■ Work item
Leave every picture out. Set down all the lines below exactly.

■ The data
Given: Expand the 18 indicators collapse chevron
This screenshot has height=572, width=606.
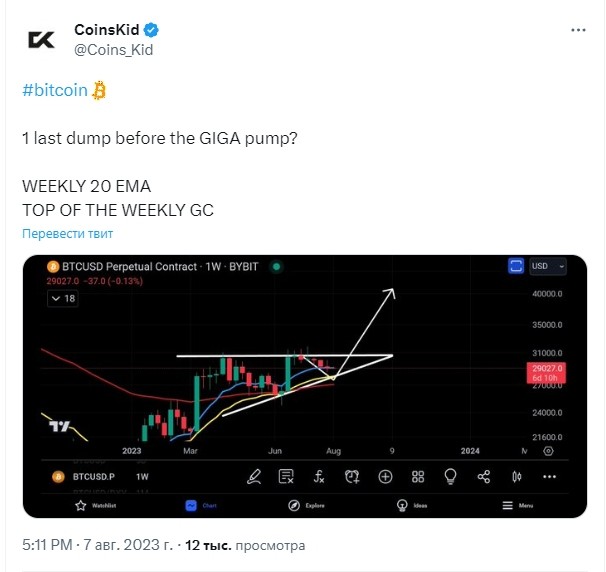Looking at the screenshot, I should click(x=63, y=298).
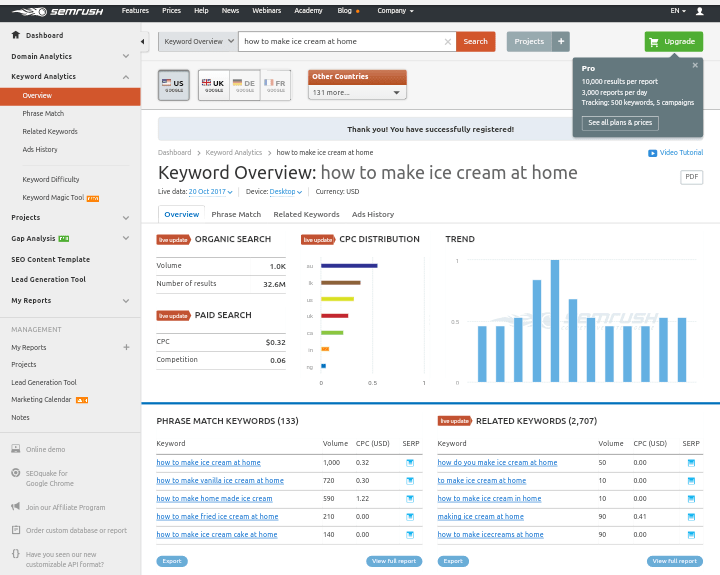Click the SEMrush logo

click(58, 11)
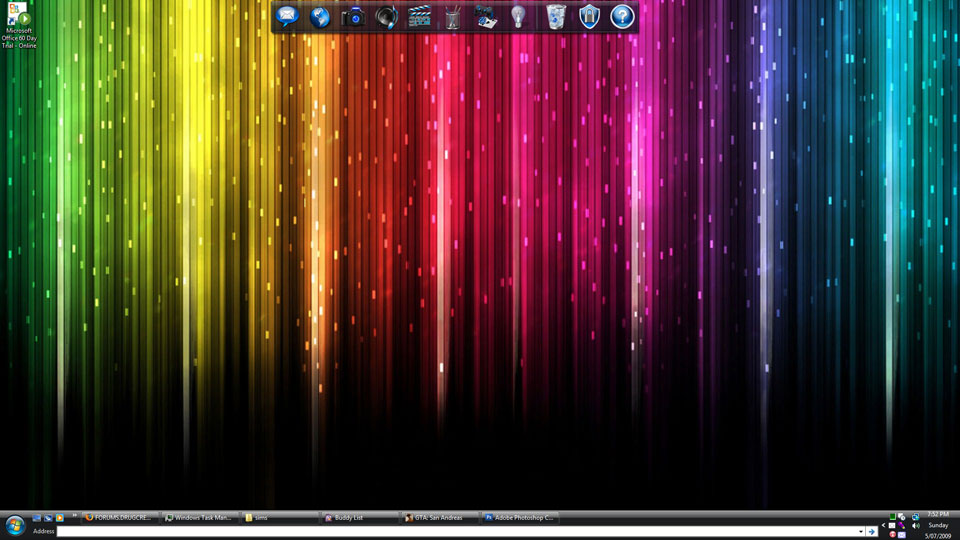
Task: Switch to GTA: San Andreas taskbar button
Action: [438, 518]
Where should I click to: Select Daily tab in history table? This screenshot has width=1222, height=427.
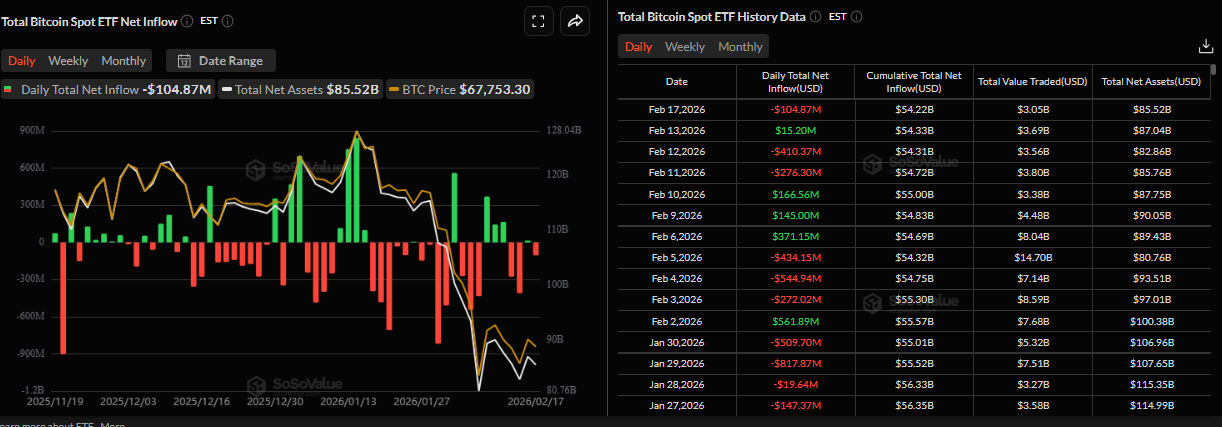coord(639,47)
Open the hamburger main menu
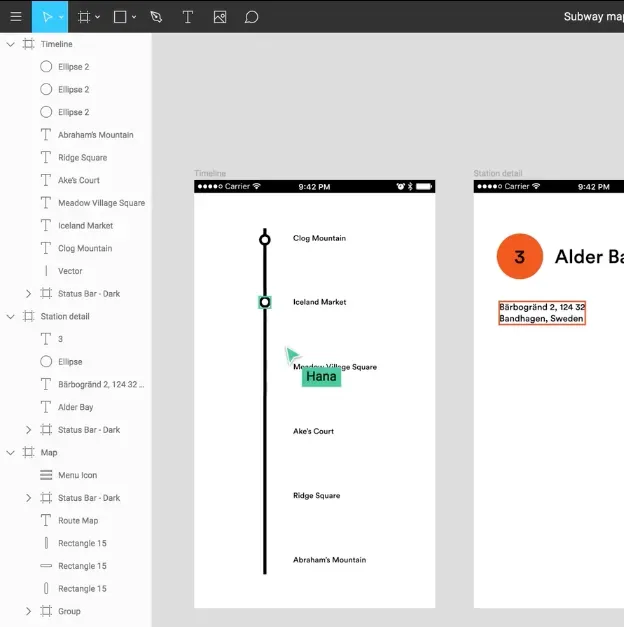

■ Written solution
Given: Expand the 18 indicators collapse chevron
This screenshot has height=572, width=606.
Looking at the screenshot, I should click(x=63, y=298).
Click the SEMrush logo

click(58, 11)
Task: Switch to GTA: San Andreas taskbar button
Action: [438, 518]
Where should I click to: Select Daily tab in history table? This screenshot has width=1222, height=427.
coord(639,47)
Open the hamburger main menu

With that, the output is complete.